Post 135: March 16th, 2017

First order of business today was Algebra. I learned about classes of functions. So, some of the different kinds of special functions I’ve been studying are constant functions, direct variation functions, identity function, greatest integer functions, absolute value functions, quadratic functions, square root functions, rational functions, and inverse variation functions.

It’s a big list.

 

Next up, Sociology. I learned about the rationalization of society. Basically, how society evolved to it’s present state, and it actually looked at it from an economic perspective. With the rise of capitalism, a lot of changes came along with it. People are hired to do work, production relationships are based on contracts, and so on. Karl Marx noticed that traditional business practices were gotten rid of in favor of rational, capitalist ideas.

 

Finally, Programming. I looked at one of the career and technical student organizations at Georgia College, the Association for Information Systems, or AIS. They actually do some cool stuff, like get students more up to date with the ability to use some tech, and meet with recruiters for jobs and such.

 

And now, a little notice. There won’t be any new posts tomorrow, or next week. I will return the following week however. That is all.

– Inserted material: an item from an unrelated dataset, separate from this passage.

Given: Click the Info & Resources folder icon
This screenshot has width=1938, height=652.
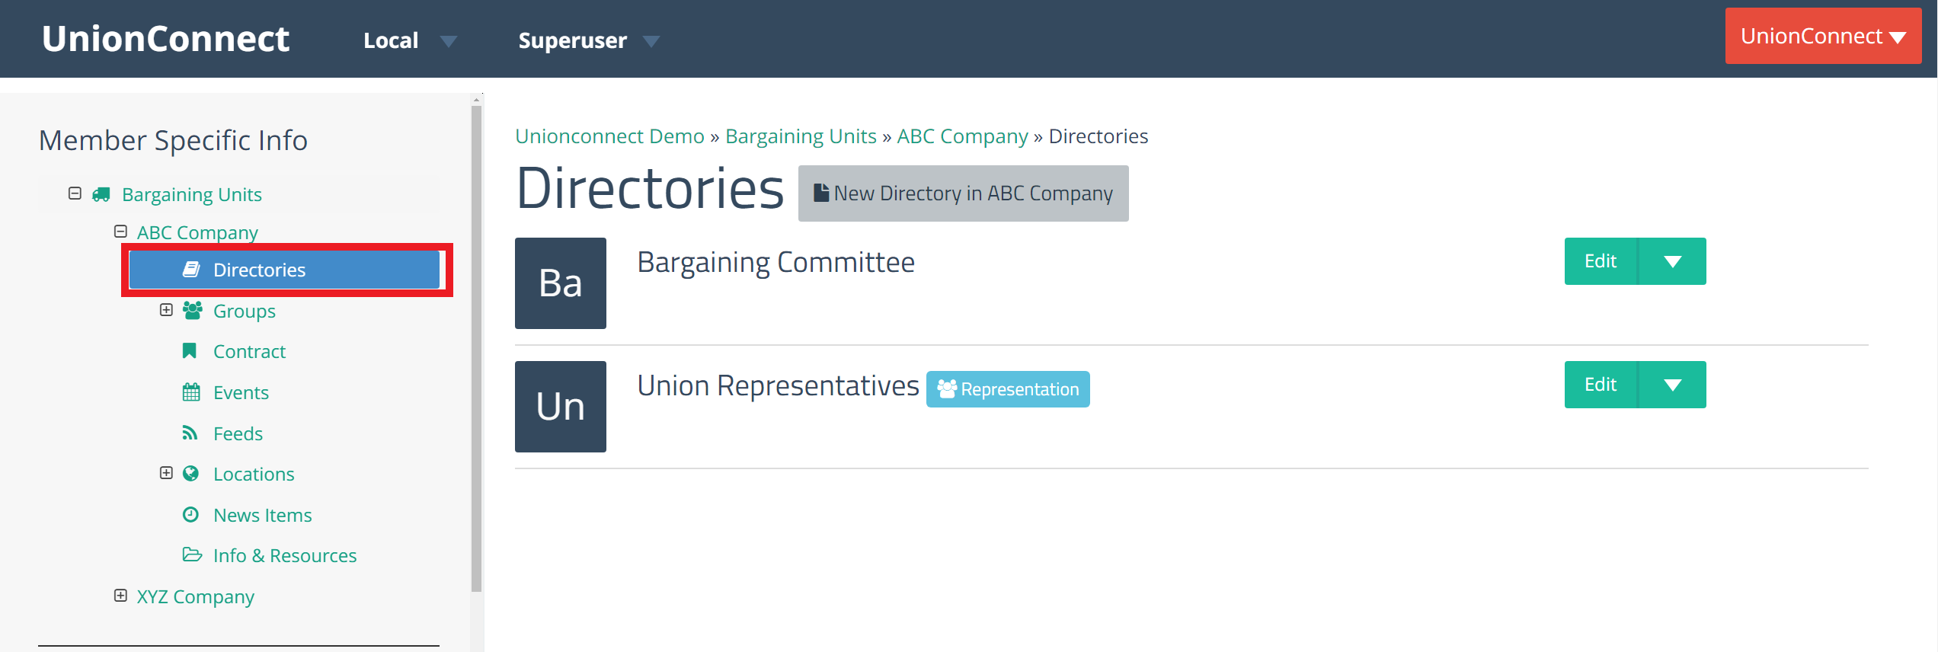Looking at the screenshot, I should point(192,555).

Post 133: March 14th, 2017

First order of business today was Algebra. I learned about direct, joint, and inverse variation. Kind of interesting stuff, here’s a summary;

A direct variation can be expressed in the form y=kx, where the k is a constant, called the constant of variation. Y varies directly as x if there is some nonzero constant k, such that y=kx.

Joint and inverse variation are similar. In joint variation, y varies jointly as x and z if there is some number k such that y=kxz, where k, x, and z are not 0. For inverse variation, y varies inversely as x if there is some nonzero constant k such that xy = k, or y = k/x.

 

Next up, Sociology. I learned about groupthink, which is basically the principle that in a group, people tend to present themselves as thinking alike with the rest of the group, in order to avoid conflict. It can have really bad consequences, like the widespread belief that the United States could never be attacked at Pearl Harbor.

 

Finally, Programming. I learned about Zigbee. It’s a technical standard for wireless communication, mainly used for small scale projects. Fun fact, the name is actually based on the waggle dances of honey bees. I just find that interesting.

Post 131: March 10th, 2017

First order of business today was Marine Biology. I finished with the big lesson on intertidal communities, finally. I learned something interesting about oil spills, that in some cases, when cleaning up beaches some methods can be more harmful than other methods, with plants and animals taking a longer time to recover.

 

Next up, English. I learned about ultimate reality in Islam. Basically, Allah is presented as an eternal being, transcendent and almighty. Something kind of interesting is that the triune God of Christianity is considered a heresy, as in Islam Allah is a singular being, no questions.

 

Finally, Sociology. I learned about how groups can affect people’s behavior. Experiments have been done, that when a group agrees on a false conclusion, an individual can change the responses they would give in order to match the group’s consensus. A third of the people in the experiment’s original run gave incorrect answers that matched the group half the time.